I received a call from a charity asking me to donate clothes for starving people. Anyone who can fit into my clothes isn’t starving!
Packing in my 20s: Toothbrush and bikini
Packing in my 30s: Those things plus a swim suit cover up, 3 face creams, hair products to cover up postpartum hair loss, spanks, sensible shoes, and denture cream.
one mistake some cult leaders make is predicting armageddon will happen on a specific day. embarrassing to explain afterwards. if i ever lead a group of devoted followers i’d keep shit like that pretty vague
A fun part of marriage is arguing over who deserves to use the charger in the car. PROVE IT, SHOW ME YOUR PERCENTAGE
I used to be a person who couldn’t easily fall asleep, then I got divorced and now I sleep like a baby. Probably unrelated.
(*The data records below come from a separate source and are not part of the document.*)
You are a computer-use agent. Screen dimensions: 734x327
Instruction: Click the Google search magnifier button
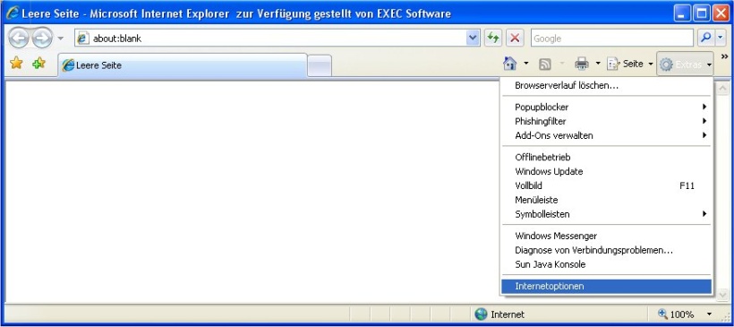(706, 38)
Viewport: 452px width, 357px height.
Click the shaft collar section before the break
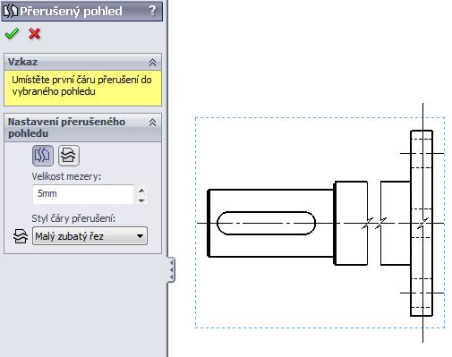(351, 223)
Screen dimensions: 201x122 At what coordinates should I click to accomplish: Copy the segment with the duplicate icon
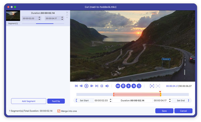134,86
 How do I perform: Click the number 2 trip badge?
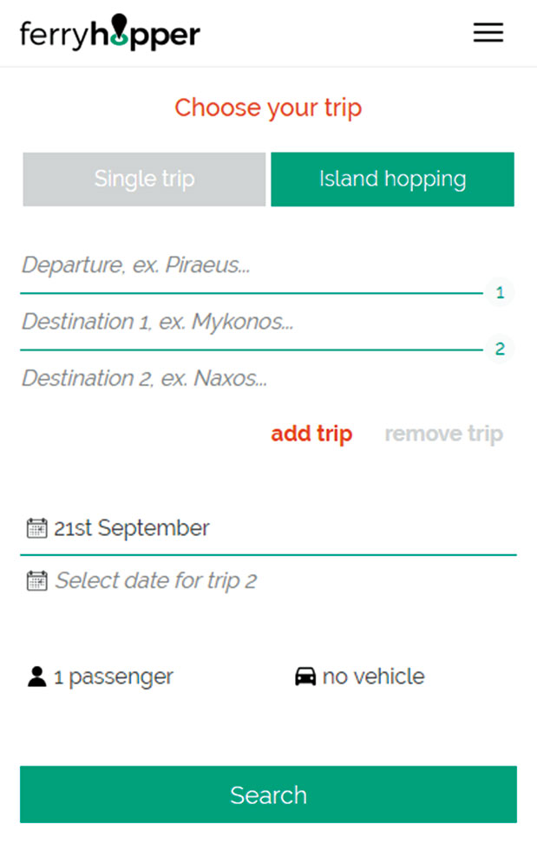click(500, 350)
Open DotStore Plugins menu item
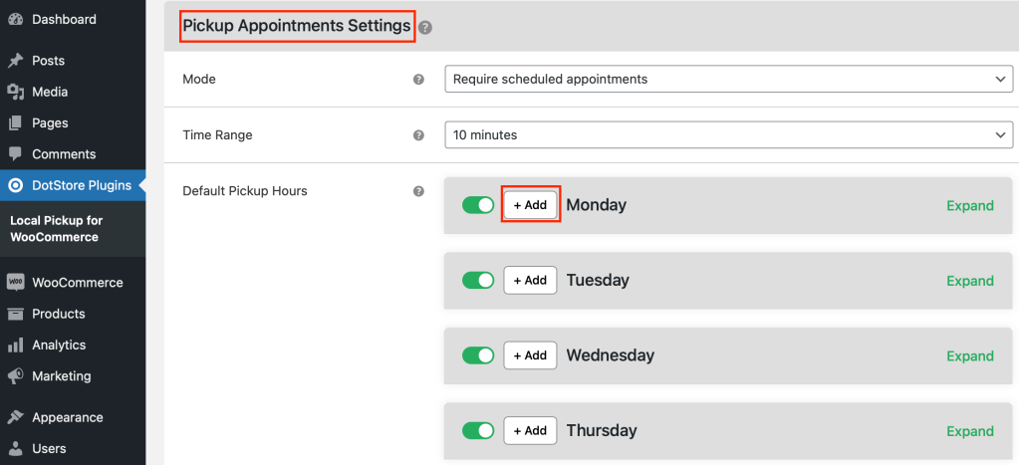 [x=73, y=186]
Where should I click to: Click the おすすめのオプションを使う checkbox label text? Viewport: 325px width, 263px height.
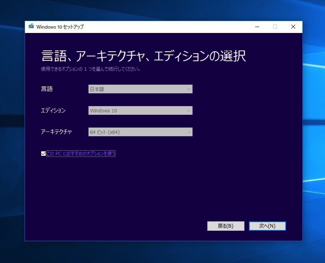click(81, 154)
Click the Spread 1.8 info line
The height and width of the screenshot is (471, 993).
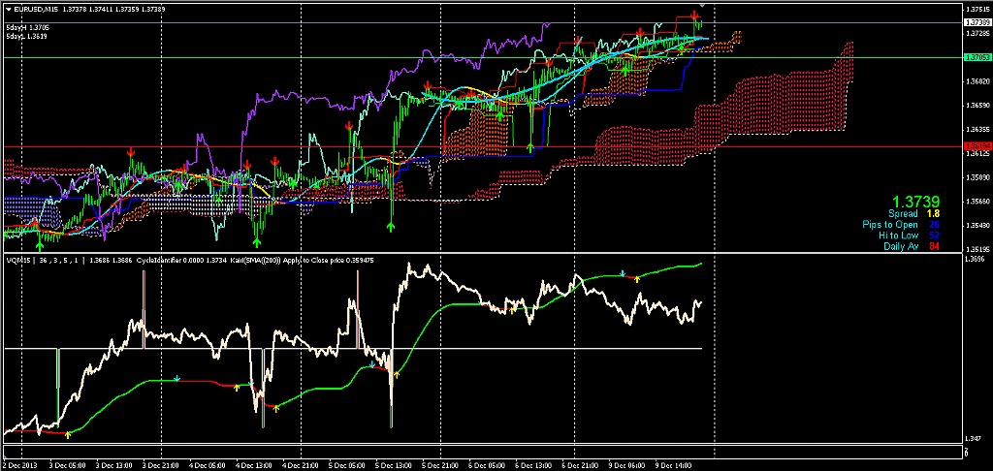click(913, 214)
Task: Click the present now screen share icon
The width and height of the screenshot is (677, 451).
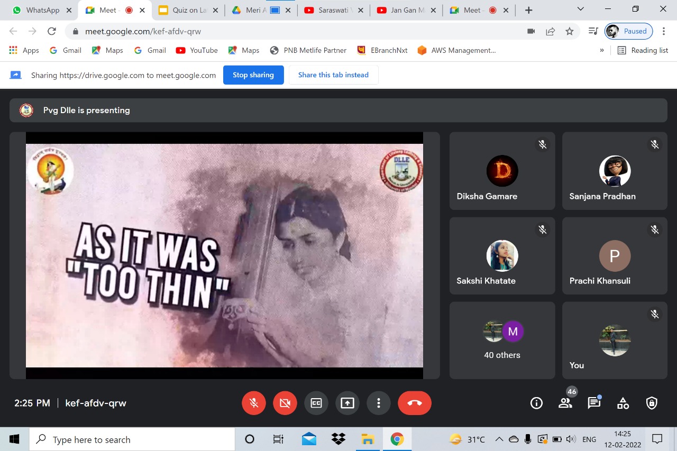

Her: How do you do it w/ 4 kids?
Hubs: With the door locked.
Me: She means how do we manage…but yeah.
My inside joke with my boyfriend is that every time he thinks a tweet is about him, I’m like, “it’s not about you, it’s about my other boyfriend!!!” And my inside joke with my other boyfriend is exactly the same
i swear to god if the house of commons does not stop fighting i will turn this car around
Dad, why do we celebrate 4th of July?
Well son, it celebrates our defeating the aliens that blew up the White House after Will Smith attac
Once I was in an elevator w/ 5 strangers & a lady ran up at the last second. Instead of helping her, we all watched the doors close. I said, “Good. I never liked her” to what I thought would be big laughs. Nope. As I rode 10 floors in thick silence, they shut me out even harder
He was rare. Like my car without any warning lights on
Dean Martin: When the moon hits your eye like a big pizza pie
Neil deGrasse Tyson: I don’t even know where to begin with this
Why hasn’t there been a blind dating show where they just try each others cooking first?
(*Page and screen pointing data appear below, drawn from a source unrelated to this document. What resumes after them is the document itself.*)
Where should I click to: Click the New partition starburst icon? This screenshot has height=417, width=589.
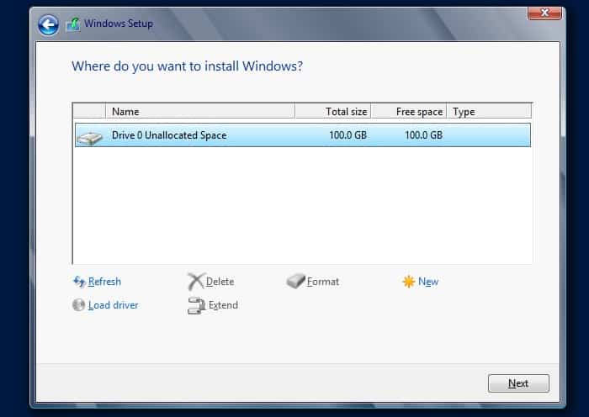[409, 282]
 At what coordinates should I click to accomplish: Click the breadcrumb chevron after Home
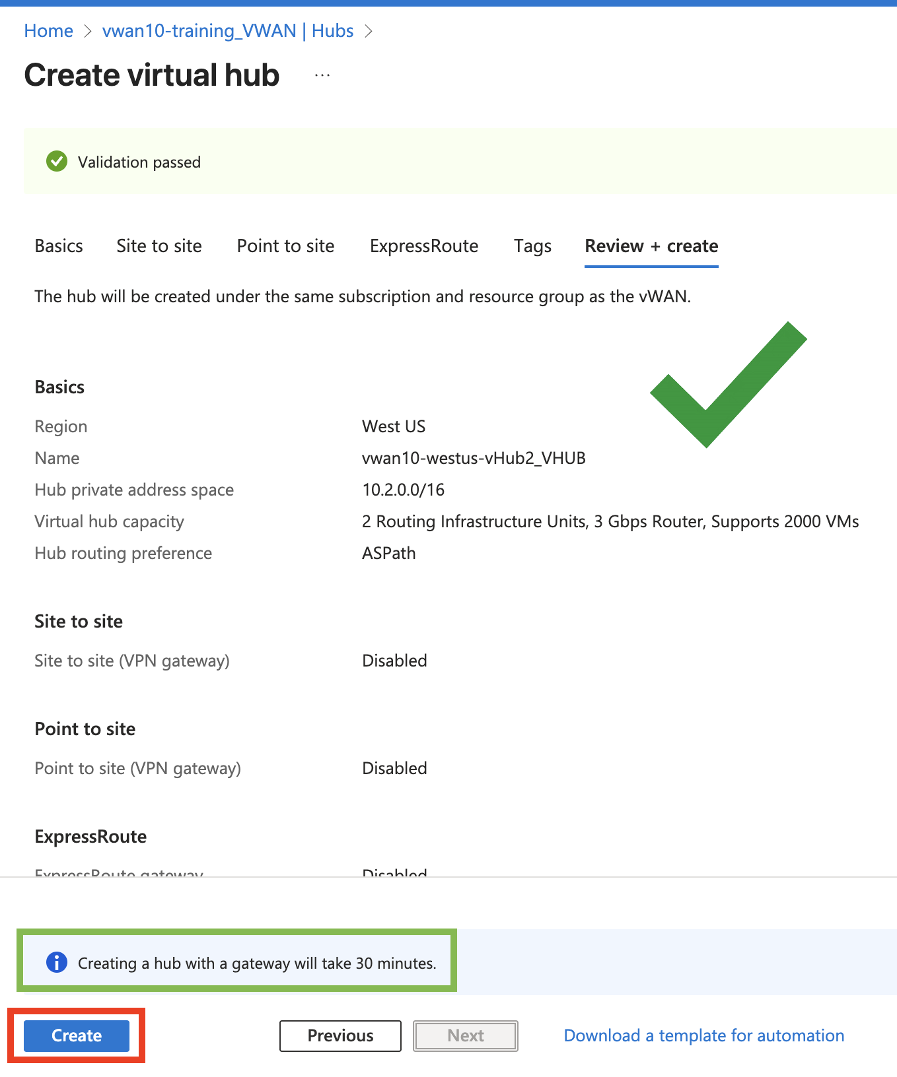coord(88,31)
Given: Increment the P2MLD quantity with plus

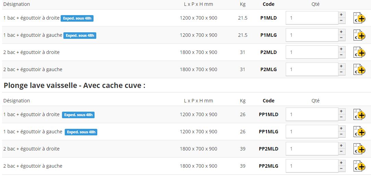Looking at the screenshot, I should [x=341, y=49].
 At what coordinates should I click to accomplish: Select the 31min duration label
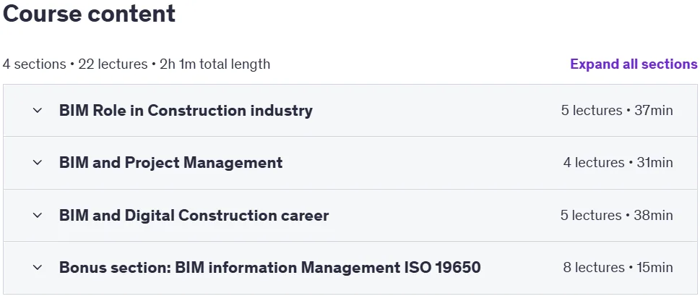pyautogui.click(x=655, y=162)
Sorry I rubbed your belly for good luck, wealth and prosperity.
Apparently it was wrong of me to tell the aunt who said that I’ve gotten ‘big’ since 2019 that she’s also gotten ‘bigger’ since I saw her in 2019.
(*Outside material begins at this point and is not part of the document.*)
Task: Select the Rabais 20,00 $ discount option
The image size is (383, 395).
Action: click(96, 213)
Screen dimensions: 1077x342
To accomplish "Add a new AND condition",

I might not be able to speak another language but I can speak English slower!
Me: cute infant you have there
Mary: thanks
Me: so tender and mild
Mary: …w-what
Filling a thermos:
weird that the doc wanted a stew sample
*5 puts on shoes*
Me: they’re on the wrong feet.
5: but I can’t…
Me: can’t..?
5 I don’t have any more feet to put them on.
Me: touche
Money can’t buy you happiness. But it can buy you burritos and a Slip N’ Slide. So you do the math.